▶ **WHAT IS EXPECTED**:
Copy the data from its first line through the line containing "This screenshot has", swapping "Wednesday" for "Thursday" and changing nothing else.

▶ **SUPPLIED MATERIAL**:
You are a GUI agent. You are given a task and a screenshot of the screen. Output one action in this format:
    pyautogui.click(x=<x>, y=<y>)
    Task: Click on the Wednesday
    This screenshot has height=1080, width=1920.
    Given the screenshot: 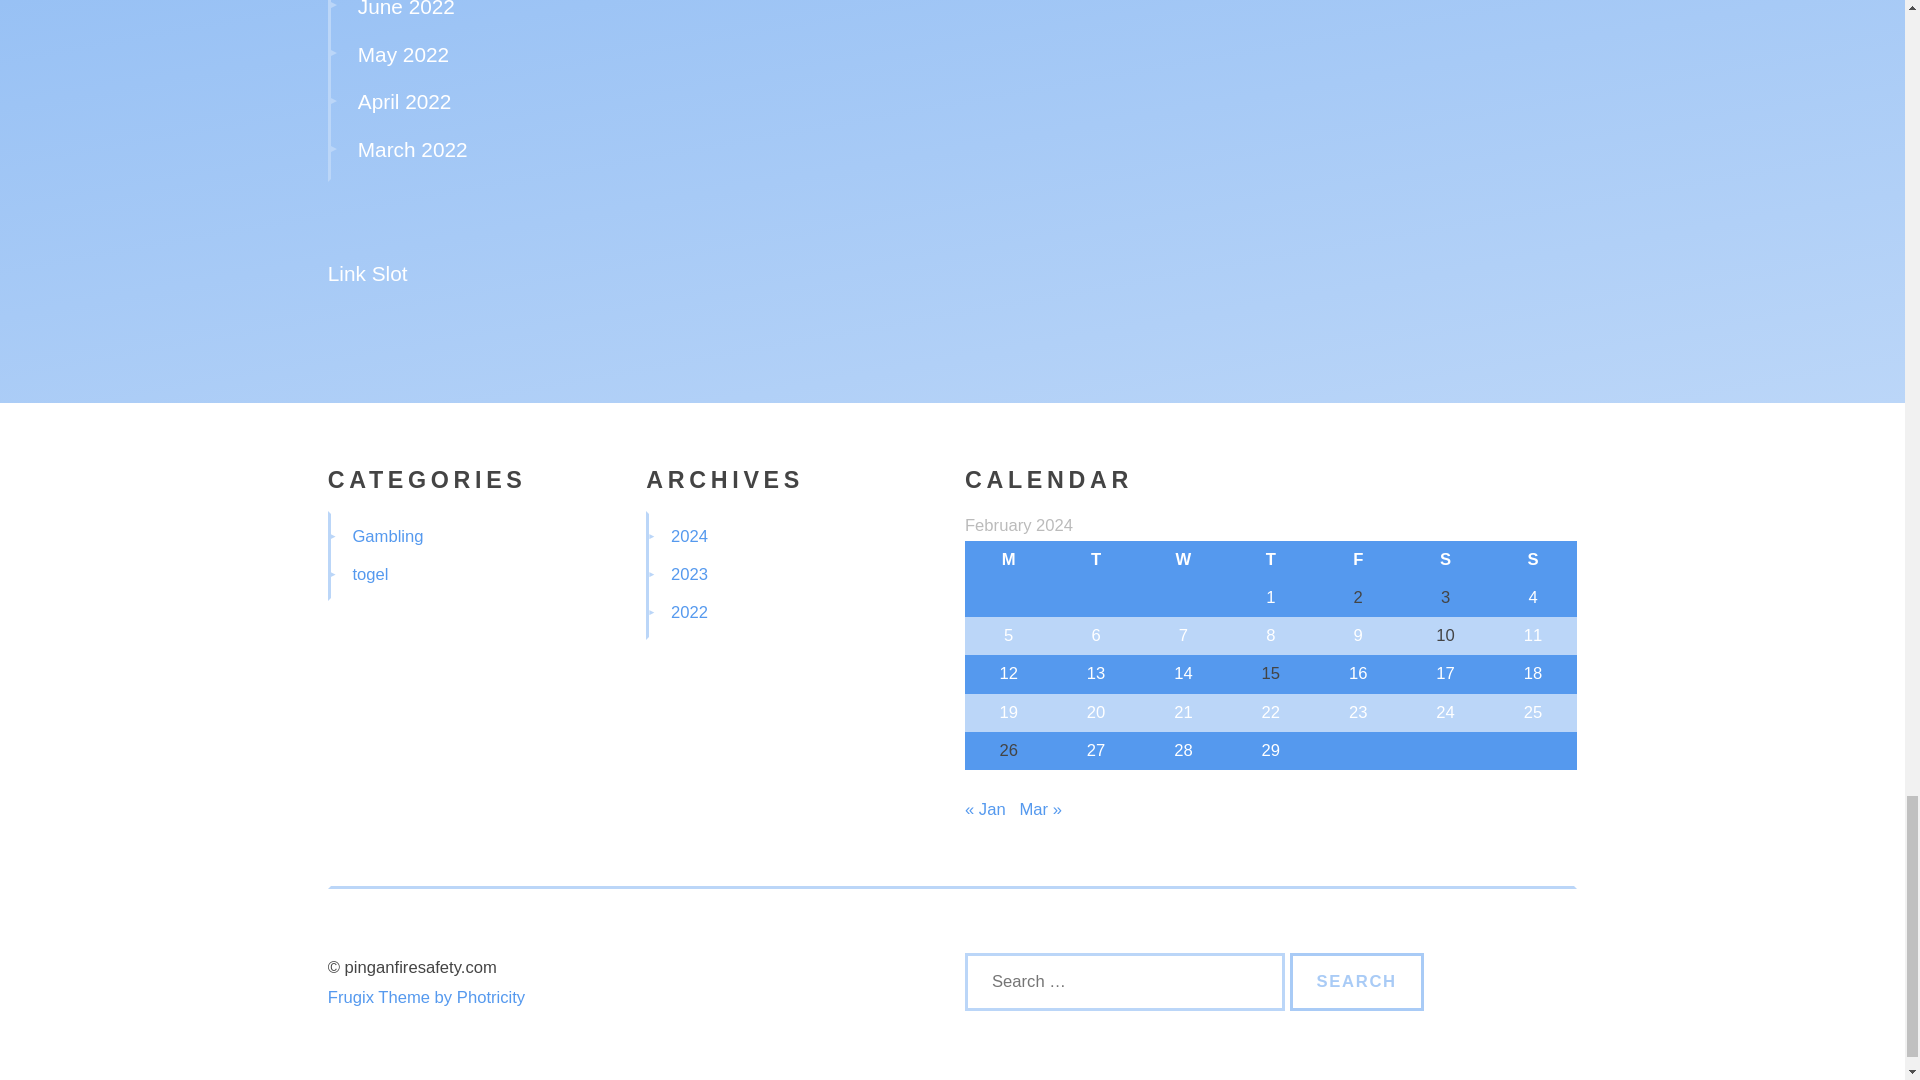 What is the action you would take?
    pyautogui.click(x=1183, y=558)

▶ **IN RESPONSE**:
You are a GUI agent. You are given a task and a screenshot of the screen. Output one action in this format:
    pyautogui.click(x=<x>, y=<y>)
    Task: Click on the Thursday
    This screenshot has height=1080, width=1920.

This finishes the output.